Belle adaptation
"Le grondement de la montagne" est avant tout un envoûtant roman de Yasunari Kawabata,ou à travers les non-dits et autres élipses chères au premier prix Nobel japonais de littérature,la relation d'un vieil homme avec sa belle fille est finement analysée et même sublimée.Précisons que le jeune fils trompe sa femme et que le vieux père ne ressent plus grand chose pour sa vieillle épouse.Le tableau est installé.
Le film de Naruse reste fidèle à ce canevas.L'amour platonique,intériorisé,de la brue pour le vieux beau-père en lieu et place d'un jeune mari finalement trop fade, tout cela reste au centre du scénario cinématographique.
Que l'on ne s'y trompe pas: si le sujet a tout du mélodrame de base, le traitement donne au final une oeuvre certes empreinte de lyrisme,mais toujours subtile et intelligente.
Les non-dits passent ici par des attitudes, des regards, des situations quotidiennes.
C'est aussi la confrontation d'un Japon traditionnel, déjà déclinant à l'époque et représenté par ce monsieur respectable,face à un pays résolument moderniste au détriment de son authenticité, personnifié par le fils.
Un thème central chez Kawabata,parfaitement retraduit sur l'écran.
La jeune femme se doit de suivre son époque, donc son époux,mais la présence de ce beau-père lui rappelle les racines, la culture,le "Japon d'avant".
Noir et blanc magnifique,interprétation irréprochable,ambiance mélancolique,poésie de l'ensemble,voilà un film placé sous le signe de la pudeur.Pudeur des gestes, des sentiments.Mais le feu couve à l'intérieur!Et la frustration n'est jamais loin.
Nous sommes bien chez Kawabata.
Yama no oto
Belle adaptation de Kawabata par Naruse. L'histoire est simple : un vieux couple est débordé par l'échec de la vie sentimentale de ses deux enfants : le fils multiplie les aventures; la fille a rompu avec son mari et se retrouve sans ressources avec ses deux enfants. C'est peu dire que la famille est dysfonctionnelle : on ne s'aime pas et on ne se fait pas de compliments.

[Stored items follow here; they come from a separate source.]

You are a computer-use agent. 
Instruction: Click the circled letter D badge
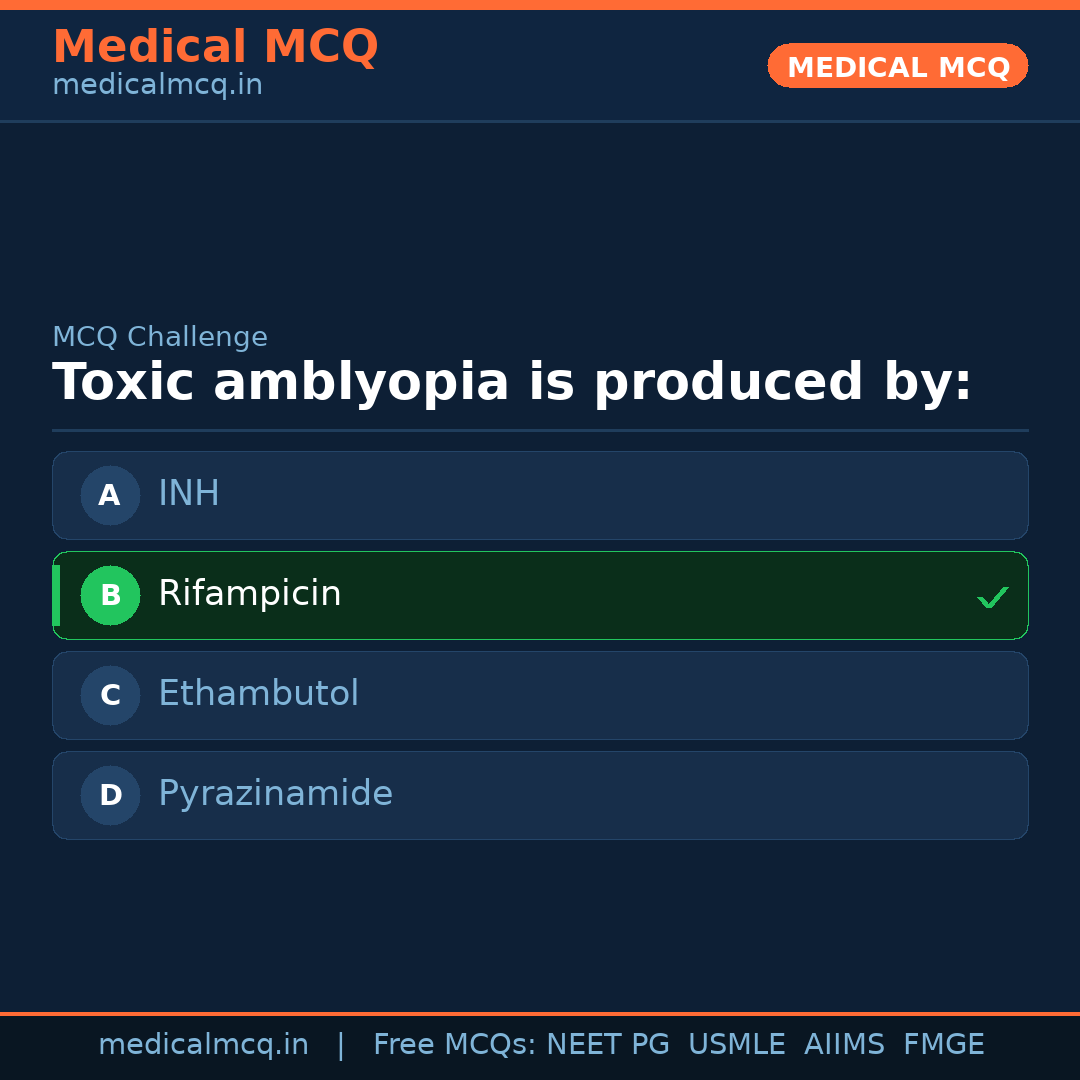point(110,795)
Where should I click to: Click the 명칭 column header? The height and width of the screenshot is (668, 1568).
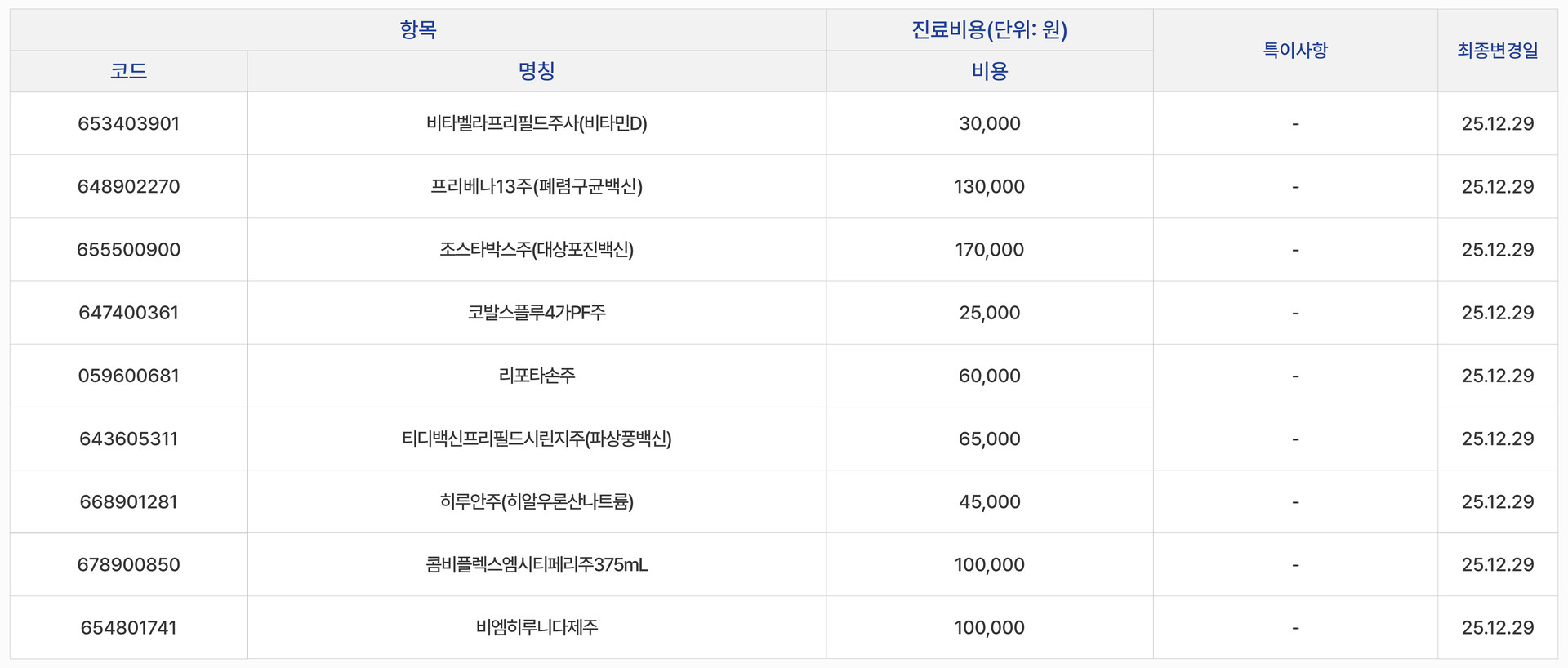click(x=537, y=71)
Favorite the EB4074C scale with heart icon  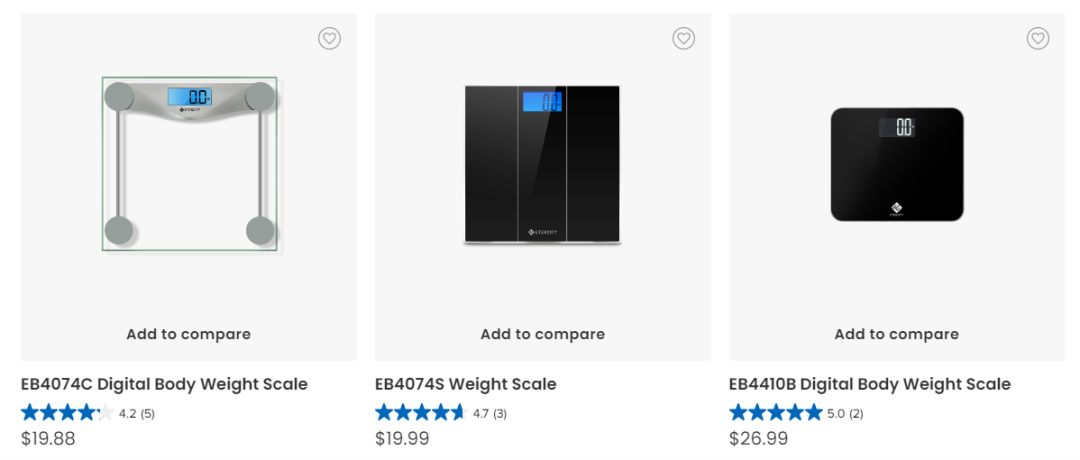pos(329,38)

Seule la bru, Setsuko Hara, amène un peu de liant mais elle va bientôt quitter le navire, au grand dam de son beau-père qui lui voue une affection ambigue et de la belle-mère, qui verra s'enfuir une main d'oeuvre corvéable à merci.
Tout est amené assez subtilement dans ce grand festival d'hypocrisies et d'ambuiguités. Une des bons Naruse, un peu écrasé par le matériau initial quand même.
Nous ne vieillirons pas ensemble
"
Se peut-il que l'intérieur d'une tête d'homme soit aussi beau qu'une fleur ?" s'interroge le beau-père de Setsuko Hara après avoir contemplé un tournesol en compagnie de sa bru. Les rires complices de celle-ci semblent répondre par l'affirmative en cette belle journée ensoleillée où tout semble aller pour le mieux chez la famille Ogata. Et pourtant, quand le tonnerre gronde, les langues se délient, l'allégresse fait place aux chaudes larmes et on réalise que le couple bat sérieusement de l'aile. C'est que Monsieur traite son épouse avec le plus grand mépris à la maison avant de s'en aller batifoler gaiement en compagnie de ses multiples conquêtes. La malheureuse Setsuko laisse couler tant bien que mal (de toute façon, elle n'aurait pas son mot à dire) et peut compter sur le réconfort de beau-papa qui fera tout pour comprendre les motivations de son goujat de fils, un pauvre type froid et égoïste dont l'indifférence dépasse tout entendement. Ces prémisses de mélo comme on en voit mille prennent une dimension bien plus ample devant la caméra de Naruse, où l'amour entre un homme d'âge mur et sa belle-fille nous est suggéré tout au long de l'intrigue avec une pudeur et une intensité allant de pair. D'une grande richesse thématique, superbement cadré et interprété,
Le Grondement de la Montagne est un film grave et poignant qui se compte parmi les réussites les plus achevées de son auteur.